- **Instructions to follow**
From the entries below, return only the lines starting at the one that contains "Given: Click Tampermonkey description text" and ending at the one that contains "Task: Open the 家庭组 homegroup item", exactly as they stand.

(Data records)
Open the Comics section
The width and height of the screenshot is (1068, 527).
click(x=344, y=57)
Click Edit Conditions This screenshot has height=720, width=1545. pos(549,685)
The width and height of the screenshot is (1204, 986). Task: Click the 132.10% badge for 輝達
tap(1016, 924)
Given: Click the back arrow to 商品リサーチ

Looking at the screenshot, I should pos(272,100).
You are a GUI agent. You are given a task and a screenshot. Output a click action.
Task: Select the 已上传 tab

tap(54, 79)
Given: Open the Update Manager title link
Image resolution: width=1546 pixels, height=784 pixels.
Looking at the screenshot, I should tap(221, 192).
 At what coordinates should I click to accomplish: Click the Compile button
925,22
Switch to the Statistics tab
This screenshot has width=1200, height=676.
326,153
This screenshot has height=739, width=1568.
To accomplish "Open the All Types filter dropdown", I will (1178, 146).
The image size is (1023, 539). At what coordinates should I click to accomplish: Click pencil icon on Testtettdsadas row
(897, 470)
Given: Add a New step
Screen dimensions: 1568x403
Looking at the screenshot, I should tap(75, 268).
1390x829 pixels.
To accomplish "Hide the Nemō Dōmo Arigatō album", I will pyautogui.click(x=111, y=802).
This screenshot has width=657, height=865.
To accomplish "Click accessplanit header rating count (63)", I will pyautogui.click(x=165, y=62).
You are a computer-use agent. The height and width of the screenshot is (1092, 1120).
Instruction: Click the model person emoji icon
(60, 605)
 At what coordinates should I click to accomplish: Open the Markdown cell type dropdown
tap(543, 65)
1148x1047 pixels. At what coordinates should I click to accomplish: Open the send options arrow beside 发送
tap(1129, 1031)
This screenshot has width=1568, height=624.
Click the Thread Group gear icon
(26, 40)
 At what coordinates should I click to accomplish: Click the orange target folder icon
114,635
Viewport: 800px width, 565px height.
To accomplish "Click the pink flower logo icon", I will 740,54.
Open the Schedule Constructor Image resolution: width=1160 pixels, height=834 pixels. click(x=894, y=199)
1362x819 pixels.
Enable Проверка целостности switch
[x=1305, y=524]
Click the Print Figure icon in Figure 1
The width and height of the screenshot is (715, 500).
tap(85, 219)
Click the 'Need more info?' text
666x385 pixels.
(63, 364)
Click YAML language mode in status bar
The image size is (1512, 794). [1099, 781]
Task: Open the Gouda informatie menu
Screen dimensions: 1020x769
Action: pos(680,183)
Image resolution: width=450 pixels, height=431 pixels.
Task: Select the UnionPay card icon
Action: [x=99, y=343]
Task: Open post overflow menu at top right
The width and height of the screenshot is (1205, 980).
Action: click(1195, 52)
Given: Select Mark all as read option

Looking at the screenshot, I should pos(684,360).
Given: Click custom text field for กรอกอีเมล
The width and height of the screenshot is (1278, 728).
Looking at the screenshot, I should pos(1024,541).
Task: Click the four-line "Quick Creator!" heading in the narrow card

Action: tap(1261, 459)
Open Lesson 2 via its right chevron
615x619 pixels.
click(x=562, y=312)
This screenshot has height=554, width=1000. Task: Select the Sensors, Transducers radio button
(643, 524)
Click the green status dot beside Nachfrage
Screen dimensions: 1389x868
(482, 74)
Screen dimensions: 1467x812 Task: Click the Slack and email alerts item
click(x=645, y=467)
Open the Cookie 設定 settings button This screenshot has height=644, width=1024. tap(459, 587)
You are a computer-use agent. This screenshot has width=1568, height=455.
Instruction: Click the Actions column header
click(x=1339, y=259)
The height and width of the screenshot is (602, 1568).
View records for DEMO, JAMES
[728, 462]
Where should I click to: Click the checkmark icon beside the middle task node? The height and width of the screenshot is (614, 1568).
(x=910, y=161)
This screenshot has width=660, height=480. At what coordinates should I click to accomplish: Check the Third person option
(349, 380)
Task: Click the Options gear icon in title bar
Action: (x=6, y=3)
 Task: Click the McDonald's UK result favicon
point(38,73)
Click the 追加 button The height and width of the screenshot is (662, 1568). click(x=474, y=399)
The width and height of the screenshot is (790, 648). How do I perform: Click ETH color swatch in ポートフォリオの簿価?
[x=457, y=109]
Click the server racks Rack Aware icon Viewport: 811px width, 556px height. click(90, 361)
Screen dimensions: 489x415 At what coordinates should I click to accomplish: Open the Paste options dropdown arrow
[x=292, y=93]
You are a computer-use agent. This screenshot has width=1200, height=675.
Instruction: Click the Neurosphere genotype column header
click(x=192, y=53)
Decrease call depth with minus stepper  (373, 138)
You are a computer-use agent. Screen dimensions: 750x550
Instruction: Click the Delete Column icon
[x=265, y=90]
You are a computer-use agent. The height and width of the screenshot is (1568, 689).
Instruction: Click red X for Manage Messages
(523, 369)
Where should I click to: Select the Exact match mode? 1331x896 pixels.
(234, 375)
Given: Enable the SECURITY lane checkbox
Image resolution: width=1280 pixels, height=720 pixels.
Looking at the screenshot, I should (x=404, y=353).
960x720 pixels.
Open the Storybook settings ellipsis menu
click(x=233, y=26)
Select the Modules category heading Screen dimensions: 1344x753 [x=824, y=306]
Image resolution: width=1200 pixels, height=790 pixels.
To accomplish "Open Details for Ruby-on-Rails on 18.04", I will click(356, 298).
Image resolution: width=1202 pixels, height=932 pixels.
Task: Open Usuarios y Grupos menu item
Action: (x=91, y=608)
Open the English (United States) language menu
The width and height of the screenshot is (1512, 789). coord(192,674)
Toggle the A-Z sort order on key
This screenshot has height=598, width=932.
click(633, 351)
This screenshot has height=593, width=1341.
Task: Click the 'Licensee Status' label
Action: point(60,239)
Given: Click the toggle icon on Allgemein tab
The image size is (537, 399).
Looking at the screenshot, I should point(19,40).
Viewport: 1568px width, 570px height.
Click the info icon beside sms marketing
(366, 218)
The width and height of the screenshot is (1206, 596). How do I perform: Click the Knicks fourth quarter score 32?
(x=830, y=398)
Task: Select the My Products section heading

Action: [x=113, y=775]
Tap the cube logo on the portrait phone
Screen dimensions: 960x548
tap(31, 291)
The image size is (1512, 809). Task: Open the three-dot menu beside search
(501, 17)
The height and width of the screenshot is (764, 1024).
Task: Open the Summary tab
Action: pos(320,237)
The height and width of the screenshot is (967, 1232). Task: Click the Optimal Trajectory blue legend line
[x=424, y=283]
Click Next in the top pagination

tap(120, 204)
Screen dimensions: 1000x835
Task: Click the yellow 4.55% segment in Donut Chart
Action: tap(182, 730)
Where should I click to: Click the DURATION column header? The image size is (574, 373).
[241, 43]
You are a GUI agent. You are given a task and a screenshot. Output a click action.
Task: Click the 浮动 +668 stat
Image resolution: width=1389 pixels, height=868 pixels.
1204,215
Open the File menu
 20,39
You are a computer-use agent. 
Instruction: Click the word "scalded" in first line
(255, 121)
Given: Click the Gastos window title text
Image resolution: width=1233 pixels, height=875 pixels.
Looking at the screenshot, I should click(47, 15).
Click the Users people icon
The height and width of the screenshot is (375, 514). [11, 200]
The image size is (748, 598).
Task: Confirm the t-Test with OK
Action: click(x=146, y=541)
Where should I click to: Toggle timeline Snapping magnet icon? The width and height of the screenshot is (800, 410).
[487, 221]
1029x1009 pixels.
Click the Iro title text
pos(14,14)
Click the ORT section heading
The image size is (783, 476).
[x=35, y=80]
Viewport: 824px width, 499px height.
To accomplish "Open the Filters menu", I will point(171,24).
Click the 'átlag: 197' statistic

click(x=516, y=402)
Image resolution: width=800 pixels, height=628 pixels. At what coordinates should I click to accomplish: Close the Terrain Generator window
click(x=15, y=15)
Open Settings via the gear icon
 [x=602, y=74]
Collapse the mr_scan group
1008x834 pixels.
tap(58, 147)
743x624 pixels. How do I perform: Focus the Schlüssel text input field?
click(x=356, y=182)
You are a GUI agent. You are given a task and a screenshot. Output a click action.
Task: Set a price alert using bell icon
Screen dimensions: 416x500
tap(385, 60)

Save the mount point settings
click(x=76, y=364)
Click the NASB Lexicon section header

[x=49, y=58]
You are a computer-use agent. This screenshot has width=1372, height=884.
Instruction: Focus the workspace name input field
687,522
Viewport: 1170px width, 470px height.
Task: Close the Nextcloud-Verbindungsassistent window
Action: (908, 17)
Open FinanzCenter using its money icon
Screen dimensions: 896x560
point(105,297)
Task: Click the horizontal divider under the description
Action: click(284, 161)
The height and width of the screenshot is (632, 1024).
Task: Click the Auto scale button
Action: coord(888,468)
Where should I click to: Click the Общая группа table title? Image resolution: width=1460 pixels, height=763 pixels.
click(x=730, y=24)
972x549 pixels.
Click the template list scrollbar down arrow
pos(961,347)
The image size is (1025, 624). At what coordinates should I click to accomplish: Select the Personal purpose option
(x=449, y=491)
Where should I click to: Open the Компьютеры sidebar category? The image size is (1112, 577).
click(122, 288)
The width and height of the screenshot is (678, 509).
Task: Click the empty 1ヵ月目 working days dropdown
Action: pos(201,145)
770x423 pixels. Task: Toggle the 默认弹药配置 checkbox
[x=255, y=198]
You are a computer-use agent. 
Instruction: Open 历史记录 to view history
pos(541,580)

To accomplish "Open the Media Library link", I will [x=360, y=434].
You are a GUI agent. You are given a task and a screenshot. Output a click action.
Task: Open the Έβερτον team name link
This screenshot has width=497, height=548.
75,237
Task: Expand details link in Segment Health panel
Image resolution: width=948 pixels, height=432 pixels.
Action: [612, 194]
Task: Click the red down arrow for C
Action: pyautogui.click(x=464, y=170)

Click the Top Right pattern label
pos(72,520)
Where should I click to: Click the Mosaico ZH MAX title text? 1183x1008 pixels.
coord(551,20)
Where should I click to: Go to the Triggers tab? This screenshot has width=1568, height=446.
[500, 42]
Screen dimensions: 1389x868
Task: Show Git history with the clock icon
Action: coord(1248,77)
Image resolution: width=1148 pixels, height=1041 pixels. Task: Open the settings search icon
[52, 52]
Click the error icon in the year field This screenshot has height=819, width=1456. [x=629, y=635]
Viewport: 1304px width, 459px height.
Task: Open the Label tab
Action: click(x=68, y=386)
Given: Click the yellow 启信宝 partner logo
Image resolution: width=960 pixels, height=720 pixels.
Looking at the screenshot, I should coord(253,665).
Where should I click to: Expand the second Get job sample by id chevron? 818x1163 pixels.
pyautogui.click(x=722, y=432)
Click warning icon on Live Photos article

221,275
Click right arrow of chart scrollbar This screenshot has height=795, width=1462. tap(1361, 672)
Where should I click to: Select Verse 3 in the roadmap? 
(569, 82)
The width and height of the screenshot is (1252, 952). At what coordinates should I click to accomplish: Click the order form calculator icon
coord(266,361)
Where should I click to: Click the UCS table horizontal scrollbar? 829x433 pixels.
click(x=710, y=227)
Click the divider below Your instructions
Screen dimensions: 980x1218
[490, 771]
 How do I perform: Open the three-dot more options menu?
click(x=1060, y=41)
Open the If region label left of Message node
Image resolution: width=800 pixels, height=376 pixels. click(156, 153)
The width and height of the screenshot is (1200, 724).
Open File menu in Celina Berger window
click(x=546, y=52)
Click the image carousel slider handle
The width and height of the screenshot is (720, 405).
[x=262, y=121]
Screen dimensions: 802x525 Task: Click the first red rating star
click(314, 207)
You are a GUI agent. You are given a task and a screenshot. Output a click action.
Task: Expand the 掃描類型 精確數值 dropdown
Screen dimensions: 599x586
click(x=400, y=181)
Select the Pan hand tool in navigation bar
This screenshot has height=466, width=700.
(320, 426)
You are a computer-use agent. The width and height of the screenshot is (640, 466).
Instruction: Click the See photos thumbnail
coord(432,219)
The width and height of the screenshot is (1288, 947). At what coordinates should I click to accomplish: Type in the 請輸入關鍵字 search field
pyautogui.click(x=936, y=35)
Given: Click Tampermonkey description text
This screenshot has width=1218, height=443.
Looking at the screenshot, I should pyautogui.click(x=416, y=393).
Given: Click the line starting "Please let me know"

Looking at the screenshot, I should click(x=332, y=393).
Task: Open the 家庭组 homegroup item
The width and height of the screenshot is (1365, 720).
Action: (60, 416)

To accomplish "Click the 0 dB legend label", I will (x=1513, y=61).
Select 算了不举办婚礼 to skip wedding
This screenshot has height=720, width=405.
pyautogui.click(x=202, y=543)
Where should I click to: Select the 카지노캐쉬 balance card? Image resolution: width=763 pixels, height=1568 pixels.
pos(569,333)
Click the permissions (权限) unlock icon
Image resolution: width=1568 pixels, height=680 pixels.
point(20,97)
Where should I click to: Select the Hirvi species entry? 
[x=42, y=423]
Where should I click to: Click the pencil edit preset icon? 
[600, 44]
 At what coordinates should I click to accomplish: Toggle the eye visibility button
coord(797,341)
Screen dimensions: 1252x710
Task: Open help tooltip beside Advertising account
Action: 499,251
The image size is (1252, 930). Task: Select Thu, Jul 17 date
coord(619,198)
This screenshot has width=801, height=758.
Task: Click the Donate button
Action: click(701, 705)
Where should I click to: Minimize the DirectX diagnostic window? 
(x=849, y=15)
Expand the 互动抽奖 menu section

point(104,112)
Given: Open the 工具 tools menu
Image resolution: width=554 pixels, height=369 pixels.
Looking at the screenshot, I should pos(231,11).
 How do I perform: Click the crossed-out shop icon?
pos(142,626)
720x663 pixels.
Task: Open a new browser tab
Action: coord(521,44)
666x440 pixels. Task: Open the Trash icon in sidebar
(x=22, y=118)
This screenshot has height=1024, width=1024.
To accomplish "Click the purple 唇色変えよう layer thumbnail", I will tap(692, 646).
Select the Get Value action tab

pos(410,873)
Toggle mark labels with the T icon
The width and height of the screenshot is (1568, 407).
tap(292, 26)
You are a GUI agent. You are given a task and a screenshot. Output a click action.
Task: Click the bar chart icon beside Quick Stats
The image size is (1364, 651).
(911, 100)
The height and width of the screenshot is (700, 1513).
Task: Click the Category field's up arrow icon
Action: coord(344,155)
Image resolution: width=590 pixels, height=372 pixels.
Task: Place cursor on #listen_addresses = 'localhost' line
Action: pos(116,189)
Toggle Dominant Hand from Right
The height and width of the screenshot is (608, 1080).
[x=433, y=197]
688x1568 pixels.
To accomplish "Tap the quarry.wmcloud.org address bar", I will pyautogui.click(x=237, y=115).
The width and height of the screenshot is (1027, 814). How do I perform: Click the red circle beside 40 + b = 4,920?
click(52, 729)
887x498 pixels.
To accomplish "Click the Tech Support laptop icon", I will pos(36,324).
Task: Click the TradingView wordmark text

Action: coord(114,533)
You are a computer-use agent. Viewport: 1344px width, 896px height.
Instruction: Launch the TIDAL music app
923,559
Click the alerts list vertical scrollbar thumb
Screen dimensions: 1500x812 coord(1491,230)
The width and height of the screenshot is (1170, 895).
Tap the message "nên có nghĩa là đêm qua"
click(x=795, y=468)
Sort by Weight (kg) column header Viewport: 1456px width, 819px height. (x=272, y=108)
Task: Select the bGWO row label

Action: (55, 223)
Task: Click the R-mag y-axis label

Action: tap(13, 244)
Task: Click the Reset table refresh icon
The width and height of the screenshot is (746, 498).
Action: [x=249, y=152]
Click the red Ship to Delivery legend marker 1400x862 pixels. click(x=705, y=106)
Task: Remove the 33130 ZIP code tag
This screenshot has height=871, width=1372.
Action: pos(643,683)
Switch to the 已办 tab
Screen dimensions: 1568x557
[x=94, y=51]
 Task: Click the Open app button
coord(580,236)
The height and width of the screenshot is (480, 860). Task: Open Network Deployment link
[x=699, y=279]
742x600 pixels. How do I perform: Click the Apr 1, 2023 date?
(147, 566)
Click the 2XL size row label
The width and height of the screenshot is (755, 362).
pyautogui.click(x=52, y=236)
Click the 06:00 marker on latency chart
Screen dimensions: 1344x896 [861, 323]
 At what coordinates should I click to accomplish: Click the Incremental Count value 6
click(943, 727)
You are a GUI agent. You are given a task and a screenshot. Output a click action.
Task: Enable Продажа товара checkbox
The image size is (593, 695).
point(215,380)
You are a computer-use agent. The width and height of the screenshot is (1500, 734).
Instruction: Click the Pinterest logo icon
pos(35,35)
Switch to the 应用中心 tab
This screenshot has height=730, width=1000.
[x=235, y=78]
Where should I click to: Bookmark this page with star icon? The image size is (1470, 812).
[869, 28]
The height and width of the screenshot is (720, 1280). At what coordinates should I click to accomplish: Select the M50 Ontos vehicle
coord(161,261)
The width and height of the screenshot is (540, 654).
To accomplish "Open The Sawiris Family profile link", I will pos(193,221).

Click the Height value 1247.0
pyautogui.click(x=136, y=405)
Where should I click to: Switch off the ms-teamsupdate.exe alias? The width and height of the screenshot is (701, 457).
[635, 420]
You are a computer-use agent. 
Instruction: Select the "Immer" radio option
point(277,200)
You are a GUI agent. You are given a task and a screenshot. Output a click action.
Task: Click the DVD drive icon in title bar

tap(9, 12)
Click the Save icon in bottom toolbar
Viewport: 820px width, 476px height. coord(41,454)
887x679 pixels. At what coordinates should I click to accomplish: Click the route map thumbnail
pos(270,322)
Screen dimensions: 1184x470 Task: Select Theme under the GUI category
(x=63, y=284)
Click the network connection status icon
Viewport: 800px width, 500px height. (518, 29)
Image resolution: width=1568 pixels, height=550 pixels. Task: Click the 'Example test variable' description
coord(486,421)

- **Task response**
Given: Click Tampermonkey description text
This screenshot has width=1218, height=443.
Looking at the screenshot, I should pyautogui.click(x=416, y=393).
Given: Click the line starting "Please let me know"

Looking at the screenshot, I should click(x=332, y=393).
Task: Open the 家庭组 homegroup item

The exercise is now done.